View this post on Instagram

#nowReading #Warhammer40k

A post shared by Mark (@marrrkusss) on

Last month, I finished reading the second book in Dan Abnett’s Ravenor trilogy, which I think in many ways surpassed its predecessor with just how brilliant it is! The book sees the Inquisitor return (unsurprisingly!) to Eustis Majoris, to further his investigation into the illegal Flect trade that seems to be centred on that world. The members of Ravenor’s team infiltrate their way back on-planet, and set up shop in a town house in order to continue their operation, each member working in a different role in the Administratum building to gain some insight into what the Magistratum is doing with the imported cogitators from the Mergent Worlds.

Patience Kys is working to transcribe what appears to be gibberish when she passes out, to be promptly hauled off for interrogation, being asked repeatedly for what word she saw or tasted when she fainted. It turns out that the Magistratum is attempting to unlock the Chaotic language Enuncia, and certain phrases and grammar can be found within the Chaos-tainted logic engines recovered from the Mergent Worlds. Enuncia gives the speaker the power to re-shape the world around him, causing reality to shift or allowing for a pretty powerful physical attack, although it does cause problems for the speaker, such as nosebleeds or worse.

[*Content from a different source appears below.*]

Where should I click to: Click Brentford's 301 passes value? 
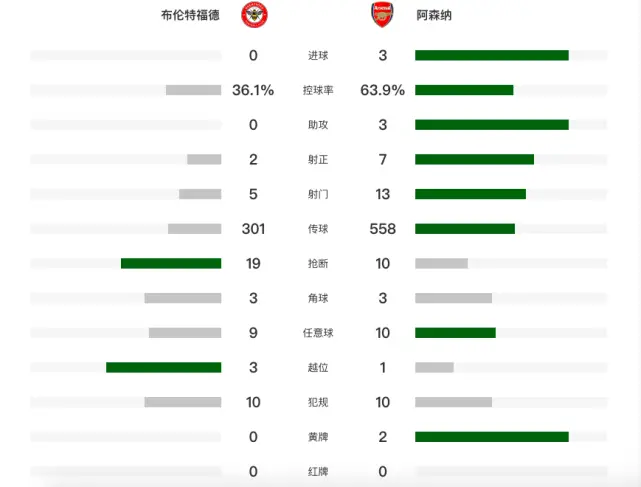point(253,229)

Remember Ravenor’s arch-nemesis Zygmunt Molotch, from the prologue of the first novel? He was attempting to recover more of the Enuncia lexicon when Ravenor’s team caught up with him. As it happens, we learn that Molotch is indeed behind the goings-on here on Eustis Majoris, also! Through Chaotic means, Molotch had been wearing the face of the Lord Governor Barazan, and manipulating the Minister for Subsector Trade, Jader Trice, into using the power of the Magistratum to further his plans.

***

The second book in a trilogy can often lapse into “bridge syndrome”, where it exists purely to provide a bridge between the set-up of book one, and the conclusion of book three, and there are very few trilogies out in the wild that are able to handle a middle book well. Ideally, I suppose, the story should broaden out, we should get to see more character development, but the pace shouldn’t really slacken off from the first one – and this is exactly what we get here. Arguably, a lot of the character development went on in the first book, anyway, but we get location development, in that we learn more of the planet and its various organisations and institutions. We get some new characters, who seem to be set to continue on as part of Ravenor’s retinue into book three, as well, but the main thing that is notable about Ravenor Returned is the breadth of story in here.

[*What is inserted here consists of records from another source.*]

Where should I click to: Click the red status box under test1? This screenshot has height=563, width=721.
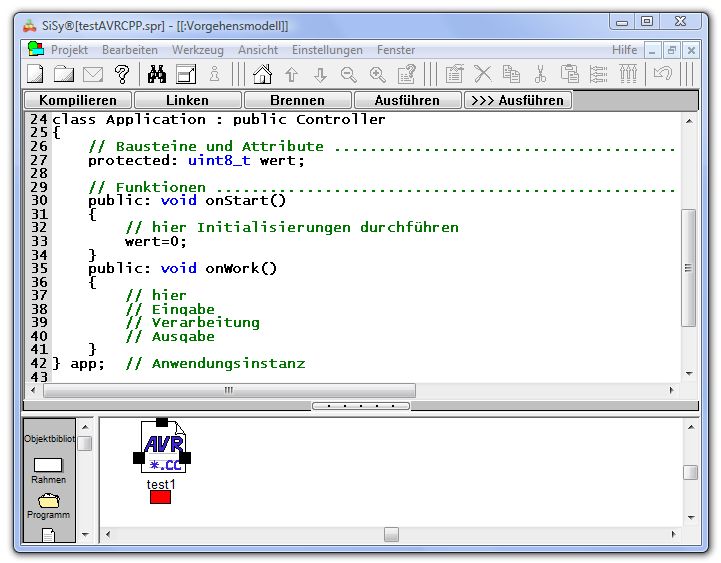tap(160, 497)
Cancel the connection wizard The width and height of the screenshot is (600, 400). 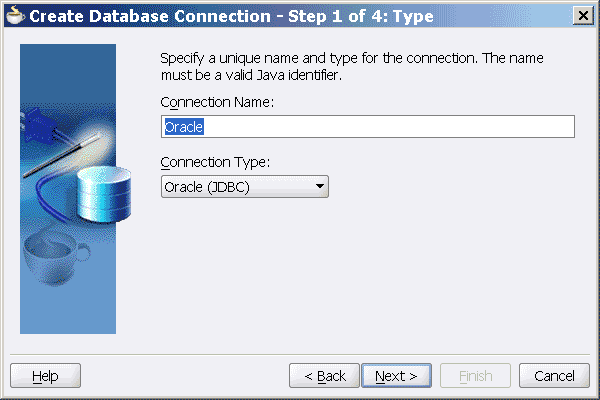554,376

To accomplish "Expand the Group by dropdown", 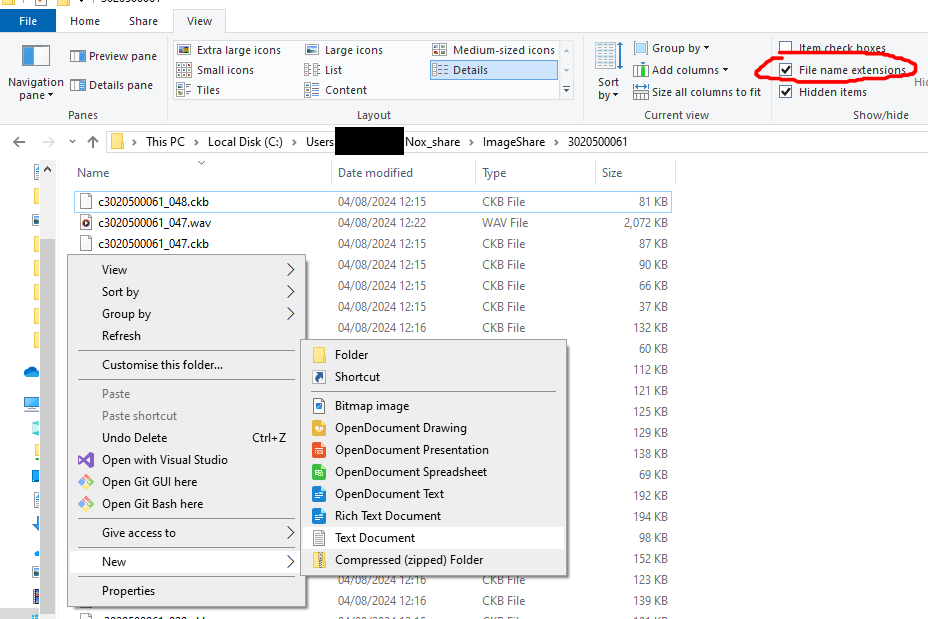I will pyautogui.click(x=680, y=48).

There is a lot of intrigue going on, with competing Chaos cults on the planet and a deepening of the Contract Thirteen storyline from the earlier book. As was the case last time, we get the terrific sense of atmosphere from the hive world, as well, with some really evocative descriptions being given that bring the world to life. It’s all just delightfully gothic and incredibly evocative!

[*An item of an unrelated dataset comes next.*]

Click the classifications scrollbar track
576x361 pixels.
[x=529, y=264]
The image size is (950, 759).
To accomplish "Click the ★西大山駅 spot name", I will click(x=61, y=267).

One of the plot elements of the story is that the hive itself is laid out in some deliberate manner by the heretical architect Thedor Cadizky, in a storyline very reminiscent of the original Ghostbusters movie, where the tower block is built along paranormal lines to specifically channel the occult. I thought that was quite a nice touch, somehow, as it lends a sense of history to the plot, somehow.

A secondary plot-thread deals with the Magistratum Marshall, Maud Plyton, who almost stumbles on to the conspiracy when investigating a supposed suicide. The storyline is actually really interesting, and serves as a nice counterpoint to Ravenor’s investigation, adding more pieces to the puzzle without revealing too much until we’re nearer to the end. Maud joins Ravenor’s retinue at the end of the book, so I’m expecting to find out more about her in the third novel of the series, anyway.

I’m not sure what else there is to say about this one, really, other than to go out there and read it! It’s such a good book, full of intrigue and rich in detail – it’s one of those things that just reminds me why I love 40k so much!